There are a number of things we can do at home to work against the impacts of commercialism on our kids, for a more just world. Supporting children in celebrating their own and others’ gender identity and expression as well as the beautiful diversity of family structures is one way to do so!
Experts suggest that parents be proactive about talking to your children about gender identity. Chances are, if you’re not already talking to them about it (even as toddlers), they’re thinking about it anyway! This resource offers some scripts and suggested responses to your child’s natural curiosities. Plus, there are also many ways for us to increase gender inclusion in our schools.
One tool for conversation is BOOKS! Especially for young children, books with pictures are launching pads for discussion, critical thinking, and connection. Find books at the library or stock your home with books where kids can see themselves reflected and also see the beautiful diversity of gender expression and sexuality in our world. Here are some of our favorite books celebrating the rainbow of identity!
When a teacher asks the children in her class to think about what makes their families special, the answers are all different in many ways — but the same in the one way that matters most of all. One child is worried that her family is just too different to explain, but listens as her classmates talk about what makes their families special. One is raised by a grandmother, and another has two dads. One has many stepsiblings, and another has a new baby in the family. As her classmates describe who they live with and who loves them — family of every shape, size and every kind of relation — the child realizes that as long as her family is full of caring people, it is special.

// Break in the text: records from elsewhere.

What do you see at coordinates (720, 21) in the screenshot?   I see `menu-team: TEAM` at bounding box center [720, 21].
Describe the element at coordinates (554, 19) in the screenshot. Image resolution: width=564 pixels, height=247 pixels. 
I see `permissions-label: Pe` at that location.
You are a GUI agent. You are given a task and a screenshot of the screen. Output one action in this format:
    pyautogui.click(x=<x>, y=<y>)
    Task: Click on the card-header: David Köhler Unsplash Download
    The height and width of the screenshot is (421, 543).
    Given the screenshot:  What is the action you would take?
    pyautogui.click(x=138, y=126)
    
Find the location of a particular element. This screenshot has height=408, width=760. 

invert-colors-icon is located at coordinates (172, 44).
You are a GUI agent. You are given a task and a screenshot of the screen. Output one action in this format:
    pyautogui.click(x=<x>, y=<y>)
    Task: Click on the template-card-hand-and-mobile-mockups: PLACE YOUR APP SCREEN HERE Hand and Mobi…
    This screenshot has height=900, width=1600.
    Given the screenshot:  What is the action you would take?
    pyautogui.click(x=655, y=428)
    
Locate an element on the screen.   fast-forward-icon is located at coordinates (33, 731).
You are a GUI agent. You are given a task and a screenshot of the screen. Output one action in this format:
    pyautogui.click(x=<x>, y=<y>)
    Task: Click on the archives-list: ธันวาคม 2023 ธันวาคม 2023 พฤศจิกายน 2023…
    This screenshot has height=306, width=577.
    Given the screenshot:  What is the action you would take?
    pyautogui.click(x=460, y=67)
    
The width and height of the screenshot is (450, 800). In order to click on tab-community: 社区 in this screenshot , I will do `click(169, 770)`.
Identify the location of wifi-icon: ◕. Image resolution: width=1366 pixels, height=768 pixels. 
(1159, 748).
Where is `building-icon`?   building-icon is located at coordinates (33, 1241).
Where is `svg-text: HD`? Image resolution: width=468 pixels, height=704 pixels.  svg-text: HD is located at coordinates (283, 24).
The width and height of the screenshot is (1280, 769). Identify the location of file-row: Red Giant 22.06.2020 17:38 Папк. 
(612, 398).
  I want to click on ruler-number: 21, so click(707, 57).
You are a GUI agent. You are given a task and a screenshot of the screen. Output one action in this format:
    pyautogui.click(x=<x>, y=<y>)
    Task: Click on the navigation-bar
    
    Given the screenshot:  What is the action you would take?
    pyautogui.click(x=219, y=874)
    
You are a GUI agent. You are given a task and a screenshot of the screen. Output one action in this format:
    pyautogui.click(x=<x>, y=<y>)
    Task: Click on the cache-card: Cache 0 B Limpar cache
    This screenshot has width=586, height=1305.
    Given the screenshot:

A warm and whimsical look at many types of families, written by award-winning author Sara O’Leary, with quirky and sweet illustrations by Qin Leng.
While riding the subway home from the pool with his abuela one day, Julián notices three women spectacularly dressed up. Their hair billows in brilliant hues, their dresses end in fishtails, and their joy fills the train car. When Julián gets home, daydreaming of the magic he’s seen, all he can think about is dressing up just like the ladies in his own fabulous mermaid costume: a butter-yellow curtain for his tail, the fronds of a potted fern for his headdress. But what will Abuela think about the mess he makes — and even more importantly, what will she think about how Julián sees himself? Mesmerizing and full of heart, Jessica Love’s author-illustrator debut is a jubilant picture of self-love and a radiant celebration of individuality.
When Aidan was born, everyone thought he was a girl. His parents gave him a pretty name, his room looked like a girl’s room, and he wore clothes that other girls liked wearing. After he realized he was a trans boy, Aidan and his parents fixed the parts of life that didn’t fit anymore, and he settled happily into his new life.
Then Mom and Dad announce that they’re going to have another baby, and Aidan wants to do everything he can to make things right for his new sibling from the beginning—from choosing the perfect name to creating a beautiful room to picking out the cutest onesie. But what does “making things right” actually mean? And what happens if he messes up? With a little help, Aidan comes to understand that mistakes can be fixed with honesty and communication, and that he already knows the most important thing about being a big brother: how to love with his whole self.
When Aidan Became a Brother is a heartwarming book that will resonate with transgender children, reassure any child concerned about becoming an older sibling, and celebrate the many transitions a family can experience.
In a wildly whimsical, validating, and exuberant reflection of the LGBT community, this title welcomes readers to experience a pride celebration and share in a day when we are all united. Also included is a reading guide chock-full of facts about LGBT history and culture, as well as a ‘Note to Parents and Caregivers’ with information on how to talk to children about sexual orientation and gender identity in age-appropriate ways.
Once upon a time, in a kingdom far from here, there was a prince in line to take the throne, so his parents set out to find him a kind and worthy bride. The three of them traveled the land far and wide, but the prince didn’t quite find what he was looking for in the princesses they met.
While they were away, a terrible dragon threatened their land, and all the soldiers fled. The prince rushed back to save his kingdom from the perilous beast and was met by a brave knight in a suit of brightly shining armor. Together they fought the dragon and discovered that special something the prince was looking for all along.
Pink is for boys . . . and girls . . . and everyone! This timely and beautiful picture book rethinks and reframes the stereotypical blue/pink gender binary and empowers kids-and their grown-ups-to express themselves in every color of the rainbow. Featuring a diverse group of relatable characters, Pink Is for Boys invites and encourages girls and boys to enjoy what they love to do, whether it’s racing cars and playing baseball, or loving unicorns and dressing up. Vibrant illustrations help children learn and identify the myriad colors that surround them every day, from the orange of a popsicle, to the green of a grassy field, all the way up to the wonder of a multicolored rainbow.
Plus, there are a number of book lists out there with even more suggestions. Here are a few:
14 Children’s Books Starring Trans or Gender-Nonconforming Kids by Seattle Public Library
We firmly believe that these books should be read year round, not just during the month of June. Enjoy them with your kids whenever the occasion to read comes up!